Big projects usually have a well-defined file structure, and it's decided based on preferences, but when you are not given a project structure you should follow the following structure:

project_name/
├── README.md
├── LICENSE
├── pyproject.toml            # Or requirements.txt + setup.py
├── Makefile                  # Optional: common tasks (run, clean, lint, etc.)
├── .gitignore                # List of ignored files and directories to NOT add on git
├── data/                     # Raw and processed data files (ignored if too large)
   ├── raw/                  # Unmodified data
   └── processed/            # Cleaned and transformed data
├── notebooks/                # Jupyter notebooks for exploration, figures, etc.
   └── analysis.ipynb
├── docs/                     # Documentation (Markdown or Sphinx)
   ├── index.md / index.rst
   └── api/
├── project_name/             # Main package directory (same name as project or "src")
   ├── __init__.py
   ├── config.py             # Global config and parameters
   ├── main.py               # CLI entrypoint or main script
   ├── core/                 # Core algorithms / numerical solvers
      ├── __init__.py
      └── solver.py
   ├── examples/             # Optional: Code examples
      └── simple_example.py
   └── utils/                # Utility functions (I/O, plotting, etc.)
       ├── __init__.py
       ├── io.py
       └── plotting.py
├── tests/                    # Unit and integration tests
   ├── __init__.py
   ├── test_solver.py
   └── test_io.py
├── logs/                     # Logging output (can be added to .gitignore)
   └── run_2025_06_18.log
├── results/                  # Plots, figures, output data, etc.
   ├── figs/
   └── tables/
└── scripts/                  # Bash or Python scripts for automation
    ├── run_simulation.py
    └── clean_output.sh

A structure similar to this makes the project scalable.

Logging

Use a logging module instead of printing everything to the console, also save the log files so you can check what went wrong.

Make tests

Write test using pytest or unittest and validate them with analytical results. This makes sures your code does not have an unexpected behaviour.

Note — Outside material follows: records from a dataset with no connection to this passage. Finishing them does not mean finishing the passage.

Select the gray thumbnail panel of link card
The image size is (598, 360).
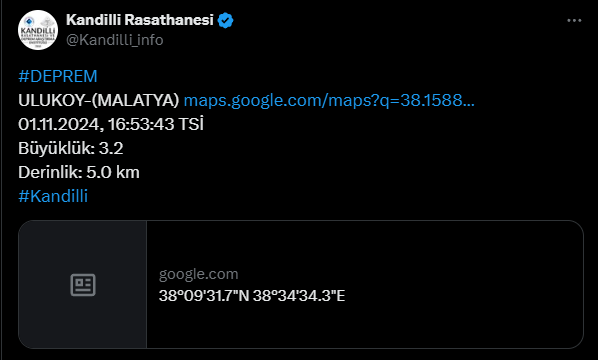click(83, 284)
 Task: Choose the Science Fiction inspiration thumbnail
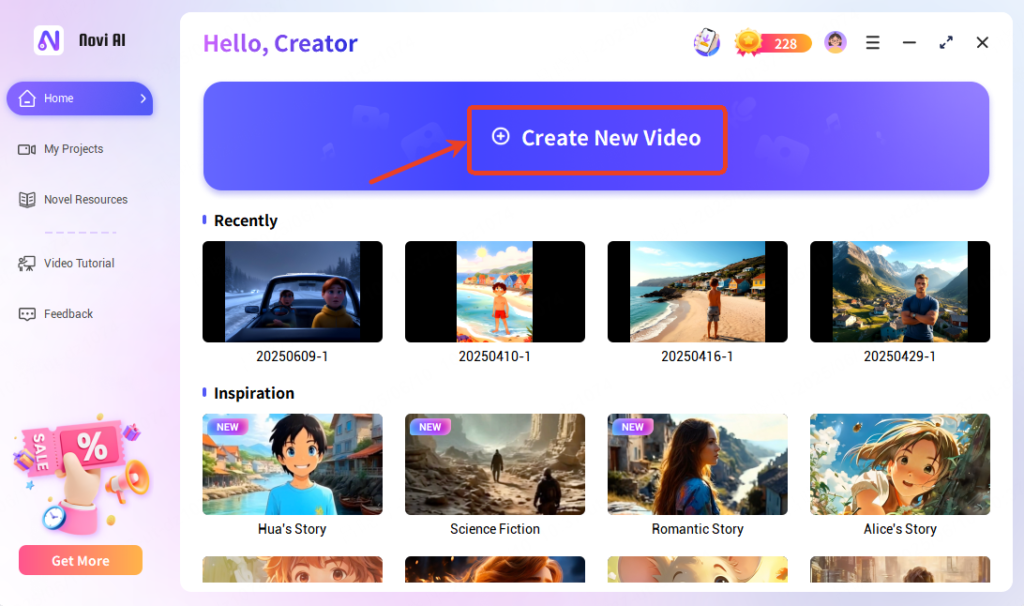point(494,465)
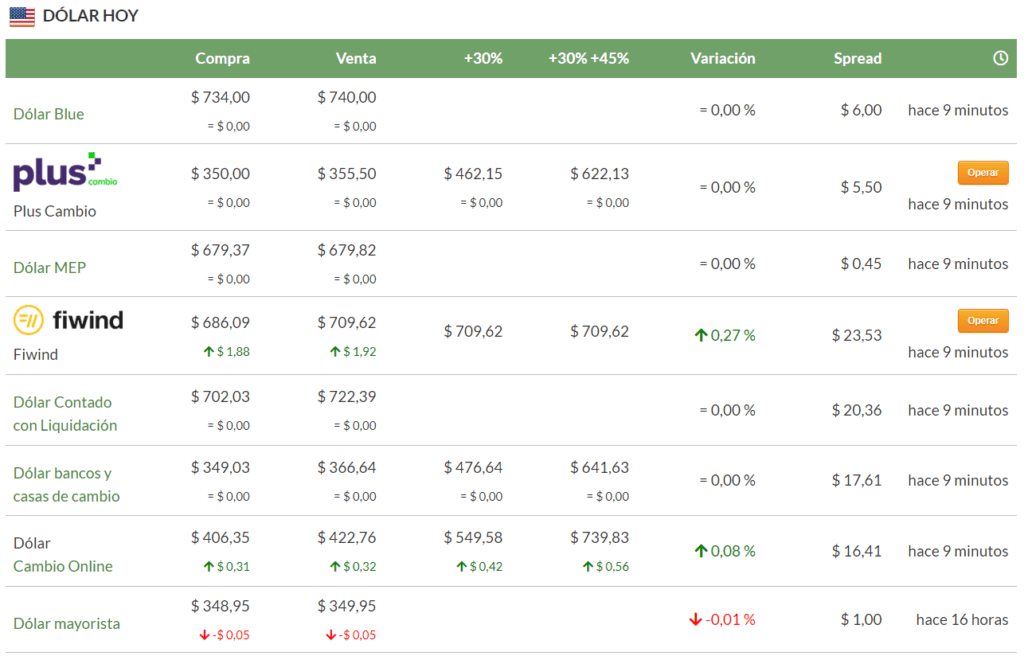Open the Dólar mayorista link
This screenshot has height=656, width=1024.
66,623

Note is best practice to test edge cases and stress conditions.

You can also use CI pipelines to run automated tests.

Code Quality

Write quality code by following the rules:

  • Follow PEP8, to help with that you can use linters or formatters like ruff and black.
  • Use typehints and then do type checks with mypy or other tools.
  • Write modular code, with each function has a single aim. (This advice is to take with caution because not always writing modular code is the best choice, sometimes you don't want to write too many functions, it is up to you to choose which approach is better each time)

Other Tools

Jupiter Notebooks

Use Jupiter Notebooks to write and test fast code, then when you asserted the correctness of the code you can go back to a python script (you can create a .py file from a notebook).

Profilers

If performance is important use profilers to understand what function calls take the majority of time and should be optimized.

Makefiles automations

Use makefiles or other scripts (like shell scripting or even other python scripts) to make automations like: downloading data, cleaning the project, resetting settings, updating the project, ecc..

Outputs

Save outputs as standard formats

If you don't have a specific constrain on your data output follow these rules:

  • Use .txt or .md for texts.
  • Use .dat, .csv or .npy for data tables.
  • Use .jpg, .png or .svg for images.
  • Use .mp4 or .gif for videos and animations.

Add metadata to outputs

Use Checkpoints

For long simulations you should save your state to disk at time intervals (or when a certain condition occurs) like every hour. So if the program fails, after reading the logs to check when the error started, you can resume your program saving computational time.

Changelog

Maintain a changelog with updates for each version.

Write short usage manuals or API references

If your program has to be used by other people consider writing a detailed reference to your code.